Who is Stephen Miller? The next deputy chief of staff for U.S. policy
Stephen Miller speaking to Donald Trump supporters at a rally at the Veterans Memorial Coliseum at the Arizona State Fairgrounds in Phoenix, Arizona. Photo: Gage Skidmore. Via Flickr

After Donald Trump won the election on November 5, 2024, thus becoming the 47th president of the United States, he has named several figures for his next cabinet, which will take office on January 20, 2025; among his appointments is Stephen Miller, whom he named as his deputy chief of staff for White House policy.

At 39 years old, Miller has made this new signing after serving as Trump's advisor during his first term in the White House. 

The right-wing political activist has been the ideologist of Trump's immigration strategy and has been the architect of the mass deportations carried out during the first term of the Republican president, known, among other things, for his immigration and border policies.

This new position gives him a greater role than he held previously, allowing him to be closer to the president and thus support him in his new strategies.

In addition to writing several of Trump's speeches, Miller also served as communications director for then-Alabama Senator and Attorney General Jeff Sessions, as well as press secretary for Congresswoman Michele Bachmann and Congressman John Shadegg.

Among his "creations," Miller was the one who masterminded Trump's travel ban, the reduction of refugee acceptance in the United States and Trump's policy of separating immigrant children from their parents.

Miller grew up in a Jewish family in Santa Monica, California.

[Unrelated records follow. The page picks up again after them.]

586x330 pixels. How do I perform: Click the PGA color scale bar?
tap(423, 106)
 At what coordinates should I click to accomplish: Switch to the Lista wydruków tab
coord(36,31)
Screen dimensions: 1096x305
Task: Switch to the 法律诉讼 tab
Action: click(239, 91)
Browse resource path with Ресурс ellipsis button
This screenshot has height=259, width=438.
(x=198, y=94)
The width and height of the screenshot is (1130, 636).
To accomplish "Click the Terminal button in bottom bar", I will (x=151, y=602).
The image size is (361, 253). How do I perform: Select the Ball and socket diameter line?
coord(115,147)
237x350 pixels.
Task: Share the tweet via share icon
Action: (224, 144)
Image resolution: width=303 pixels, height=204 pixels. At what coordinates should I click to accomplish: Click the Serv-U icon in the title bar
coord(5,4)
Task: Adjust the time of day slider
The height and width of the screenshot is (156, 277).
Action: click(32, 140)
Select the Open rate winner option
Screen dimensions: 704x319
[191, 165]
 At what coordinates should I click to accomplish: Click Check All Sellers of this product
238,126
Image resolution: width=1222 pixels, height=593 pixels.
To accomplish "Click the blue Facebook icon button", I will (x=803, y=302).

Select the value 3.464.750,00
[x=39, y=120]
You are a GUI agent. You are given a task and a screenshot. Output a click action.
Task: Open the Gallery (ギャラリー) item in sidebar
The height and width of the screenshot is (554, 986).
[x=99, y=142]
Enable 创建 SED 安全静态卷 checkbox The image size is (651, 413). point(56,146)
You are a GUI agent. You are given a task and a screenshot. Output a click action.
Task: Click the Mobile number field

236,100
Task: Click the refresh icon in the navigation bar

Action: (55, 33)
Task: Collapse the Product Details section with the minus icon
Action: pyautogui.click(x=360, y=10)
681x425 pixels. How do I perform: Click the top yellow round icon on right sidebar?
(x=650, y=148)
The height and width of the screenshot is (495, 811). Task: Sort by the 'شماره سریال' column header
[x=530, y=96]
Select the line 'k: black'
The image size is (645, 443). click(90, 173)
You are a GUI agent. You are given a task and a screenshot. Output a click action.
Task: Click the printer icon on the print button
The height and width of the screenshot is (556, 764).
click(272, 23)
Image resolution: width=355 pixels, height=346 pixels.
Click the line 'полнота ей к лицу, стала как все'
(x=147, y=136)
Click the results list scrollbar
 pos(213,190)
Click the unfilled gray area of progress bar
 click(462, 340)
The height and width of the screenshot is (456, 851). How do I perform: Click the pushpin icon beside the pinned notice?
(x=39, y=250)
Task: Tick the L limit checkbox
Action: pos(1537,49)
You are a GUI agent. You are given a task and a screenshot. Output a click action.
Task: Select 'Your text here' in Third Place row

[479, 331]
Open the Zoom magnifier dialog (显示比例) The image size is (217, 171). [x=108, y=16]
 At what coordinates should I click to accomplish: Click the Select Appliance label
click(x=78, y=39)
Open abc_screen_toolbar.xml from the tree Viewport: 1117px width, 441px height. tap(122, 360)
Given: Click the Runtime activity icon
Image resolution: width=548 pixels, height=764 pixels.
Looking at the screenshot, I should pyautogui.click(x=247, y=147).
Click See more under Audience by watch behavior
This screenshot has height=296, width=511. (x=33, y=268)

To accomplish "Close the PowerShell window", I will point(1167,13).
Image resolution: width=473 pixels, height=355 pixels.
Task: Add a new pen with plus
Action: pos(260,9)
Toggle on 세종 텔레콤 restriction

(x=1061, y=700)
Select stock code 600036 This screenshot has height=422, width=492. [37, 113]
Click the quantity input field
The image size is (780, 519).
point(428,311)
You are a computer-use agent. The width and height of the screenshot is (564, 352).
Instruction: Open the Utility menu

His parents were Democratic, but Miller opted for conservatism and merged with the Republican wing, finding in Donald Trump the perfect element for his radicalization.

“We have a judiciary that has taken on a lot of power and has become, in many cases, [a] supreme branch of government … Our opponents, the media and the entire world will soon see as we begin to take new steps, that the powers of the president to protect our country are very substantial and will not be challenged,” Miller said in 2017 on CBS’s political talk show Face The Nation, where he criticized federal courts for blocking Trump’s travel ban.

Miller has also been linked to false statements, including when he made unsubstantiated allegations that there was significant voter fraud in the 2016 presidential election and that “thousands of illegal voters were bused” to New Hampshire.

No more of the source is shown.